The Ali Act expansion, a bipartisan effort sponsored by Mullin and Democratic Rep. Joe Kennedy of Massachusetts, would require promoters to report their full amount of revenue. It also would ban oppressive contracts and would institute an independent ranking system for athletes.

Mullin is a self-described “B-level” MMA fighter who knows the sport well. The 39-year-old lawmaker has a 3-0 career professional record according to Sherdog.com and went to Missouri Valley College on a wrestling scholarship.

The Ultimate Fighting Championship opposes the effort, and attempted to prevent Couture from testifying. Mullin told MMA Fighting, a website that covers the sport, that the UFC threatened not to testify at the hearing if Couture was speaking.

“If you’re not a Ronda Rousey or a Conor McGregor, you’re getting the shaft. Everybody below that’s not in that top echelon is struggling,” Couture said. “It’s not going to get better, it’s going to get worse.

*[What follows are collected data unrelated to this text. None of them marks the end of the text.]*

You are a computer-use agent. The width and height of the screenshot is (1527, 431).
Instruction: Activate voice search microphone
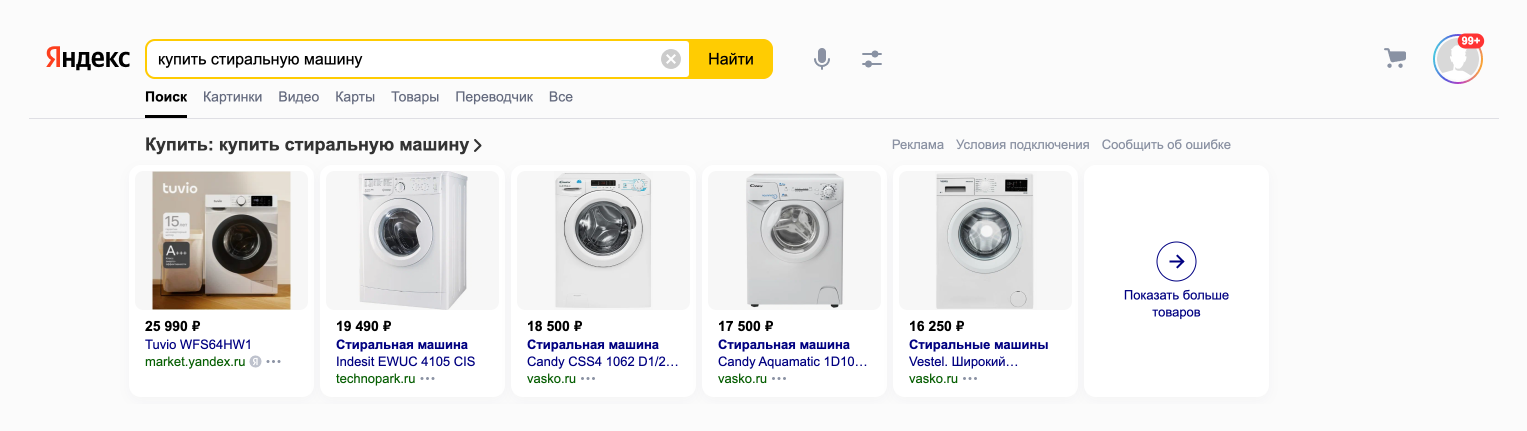822,59
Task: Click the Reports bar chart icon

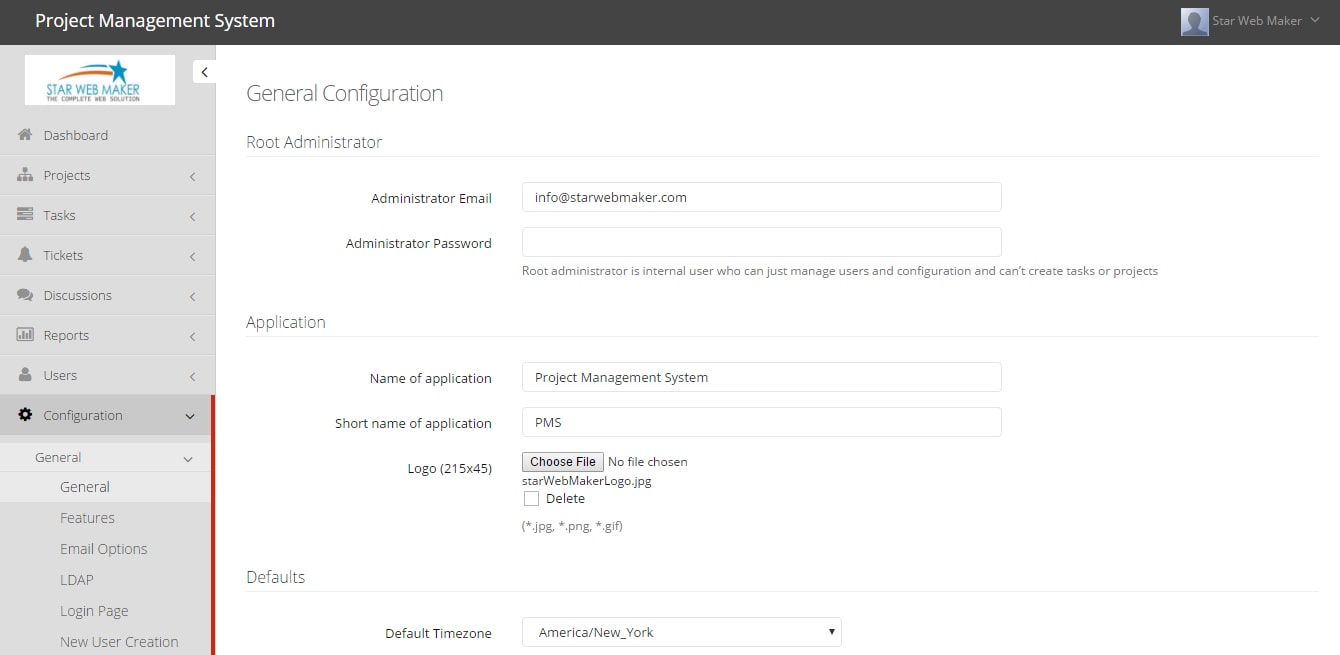Action: pos(25,335)
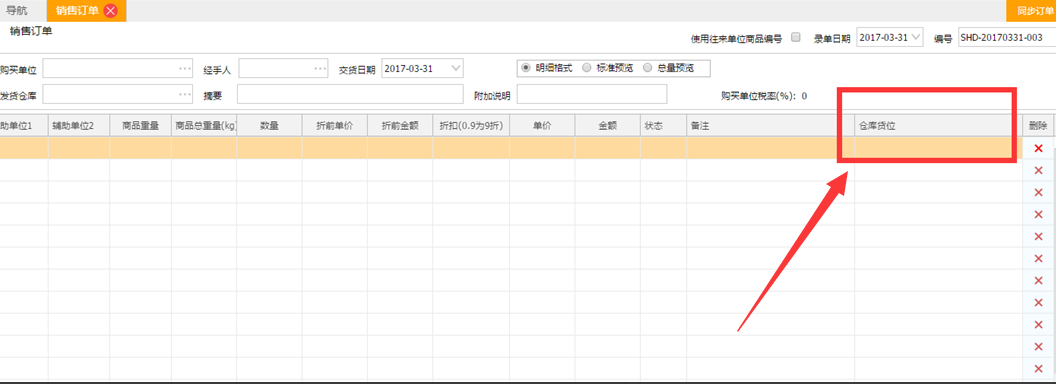Viewport: 1056px width, 384px height.
Task: Select the 销售订单 tab
Action: (77, 10)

The only reason Conor’s getting a bigger, better piece is because, so far, he’s backed it up.”

McGregor recently won the UFC Lightweight Title at an event in Madison Square Garden in New York, but was dropped from the rankings against his will from a different weight class by the UFC even though no one had challenged him for the title.

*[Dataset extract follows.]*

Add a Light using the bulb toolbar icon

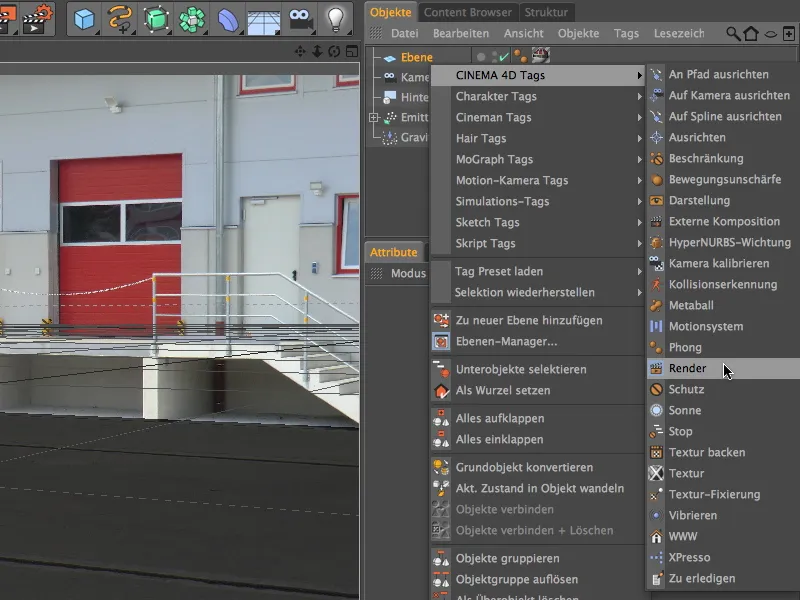[336, 18]
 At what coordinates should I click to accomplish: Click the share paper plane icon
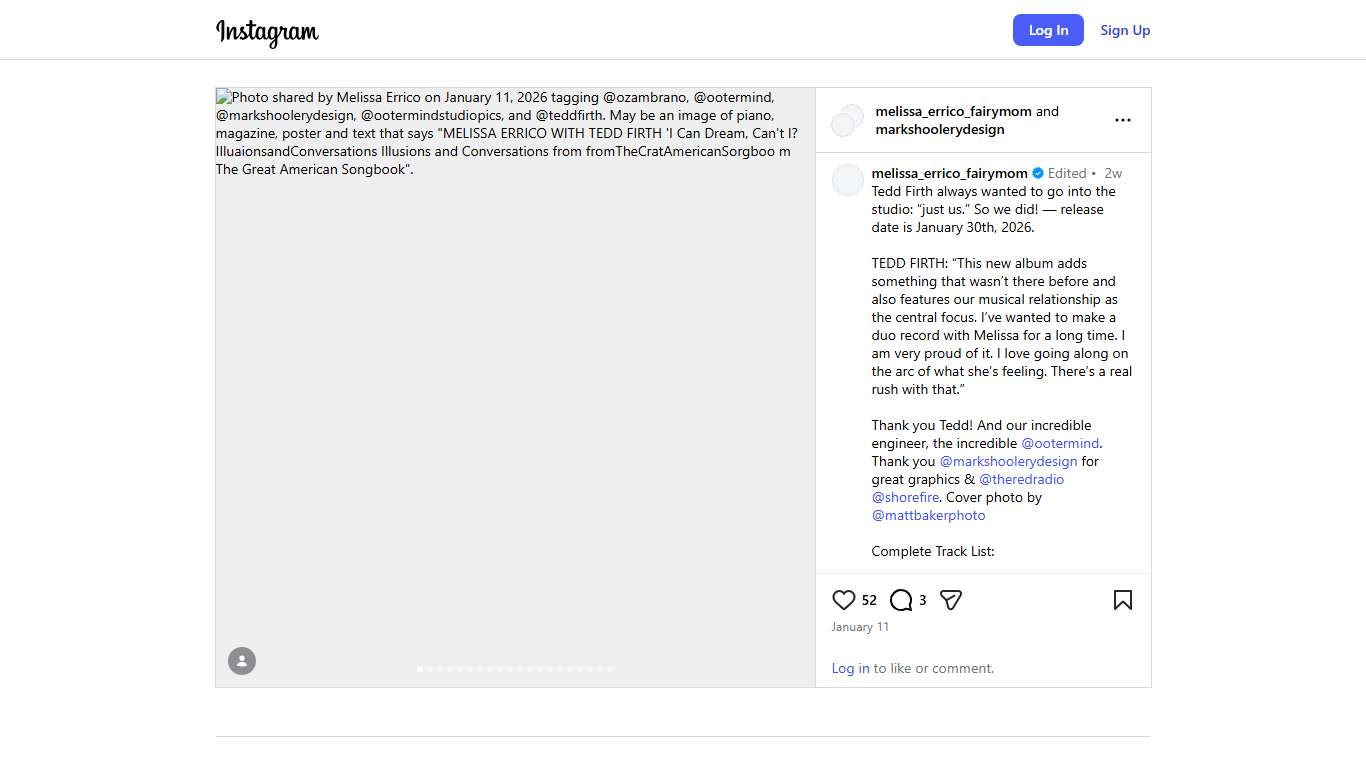point(951,600)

In response, McGregor got a boxing license in California for a potential bout with undefeated boxer Floyd Mayweather, who made millions more from high-profile fights during his boxing career than anyone who has competed in mixed martial arts.

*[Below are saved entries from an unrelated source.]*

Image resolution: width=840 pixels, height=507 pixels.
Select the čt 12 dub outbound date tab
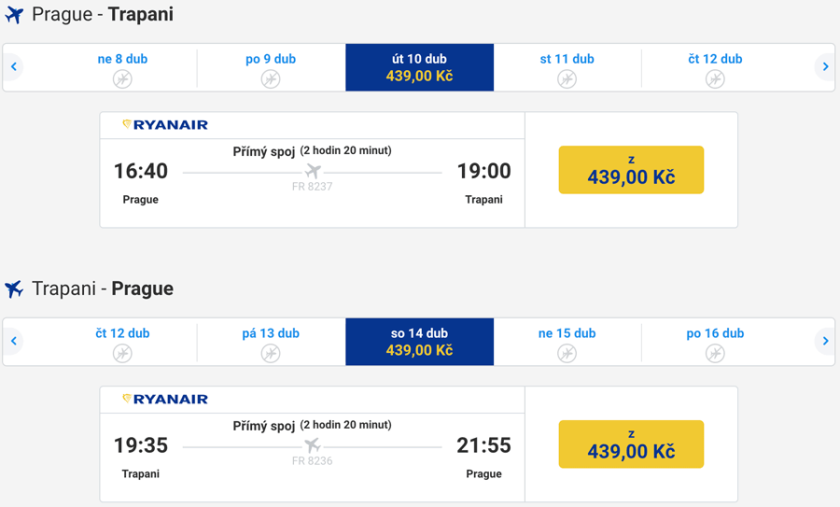tap(714, 67)
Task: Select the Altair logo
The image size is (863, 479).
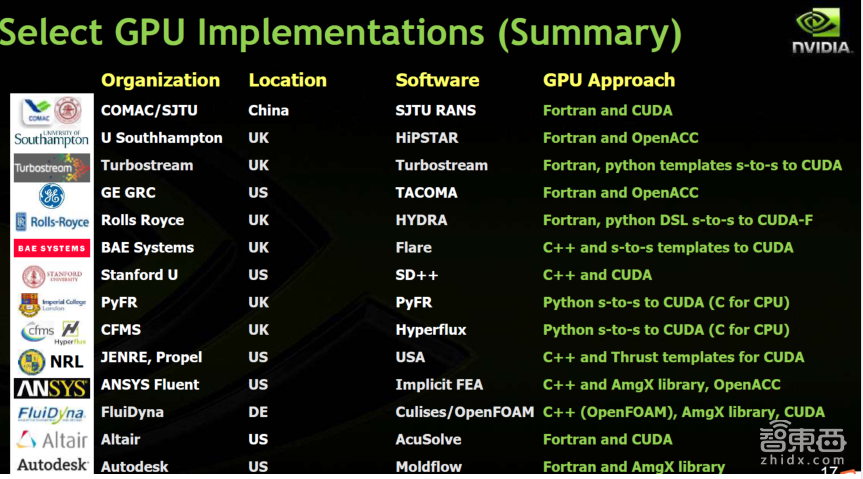Action: click(51, 439)
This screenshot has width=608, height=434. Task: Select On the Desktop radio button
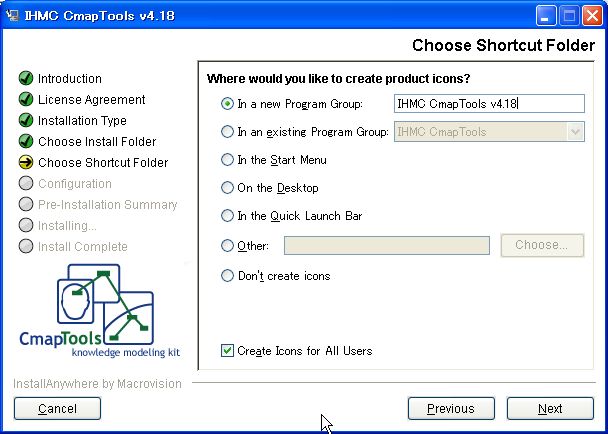227,187
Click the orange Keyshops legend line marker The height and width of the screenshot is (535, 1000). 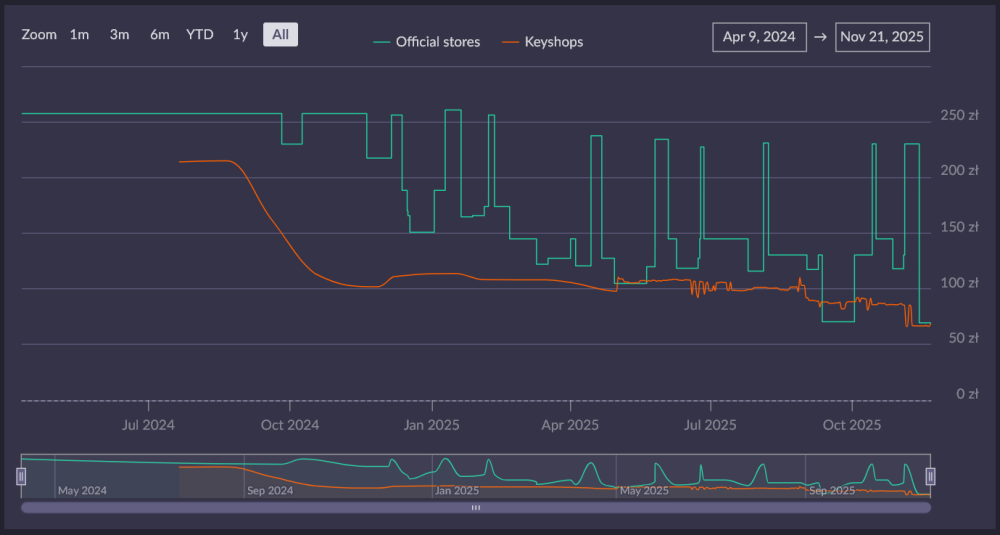510,42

“Now, he’s covered under the Ali Act with that boxing license, but I guarantee you his contract with the UFC says he’s not allowed to box, he’s not allowed to do grappling or wrestling – so how’s that gonna settle out?” Couture asked rhetorically after the hearing.

During the hearing, Mullin verbally sparred with UFC vice president Jeff Novitzky, who argued that the UFC protects its fighters through anti-doping measures.

“We have the United States Anti-Doping Agency, which is the officially recognized anti-doping agency in the United States. ... So that’s one of the beauties of our program,” Novitzky said. “We don’t police ourselves, we have an independent authority.”

Mullin fired back.

“Then how did Brock Lesnar get a pass this past July to not have to test?” Mullin asked.

“That’s not accurate that he got a pass in terms of testing,” Novitzky said.

“Yeah, I believe it is, I can submit that article for the record,” Mullin retorted.

After the hearing, Mullin said the UFC is spending hundreds of thousands of dollars to lobby Congress against the Ali Act’s expansion and makes a mockery of competition at MMA’s highest level.

“As we heard with McGregor, he’s never lost at 145 pounds, but yet because he made the UFC mad they dropped him out of the Top 10 in the ranking system,” Mullin said. “They do that all the time.

“When I had their (chief operating officer) in my office ... I asked him about the ranking system in championship fights. I said, ‘How is No. 1 and No. 5 always fighting and you don’t see No. 1 and No. 2?’ He said, ‘Well, we put on the best fight that the fans want to see.’ I have no problem with that, that’s called promoting. But if you’re going to call it a championship belt then shouldn’t No. 1 and No. 2 be fighting themselves?”

The impact of head injuries also came up during the hearing, although the Ali Act addresses rankings and concerns with promoters instead of health standards.

“CTE (chronic traumatic encephalopathy) is a big problem for contact sports, and what we know today is very likely only the tip of the iceberg,” Ann McKee, a professor of neurology at Boston University said during her testimony. “We found evidence of CTE in the only [sic] MMA fighter we examined, a 27-year-old who took his own life, and there is good reason to believe that a significant portion of other MMA fighters are at risk for CTE.”

The expansion of the Ali Act will not be voted on until the new Congress commences in January, but Mullin said after the hearing that incoming House Commerce Committee chairman Greg Walden, R-Ore., will allow the legislation to progress.

Couture joked that his foray onto Capitol Hill was less pleasant than preparing for a fight.

“I’d rather be punched in the face,” Couture said.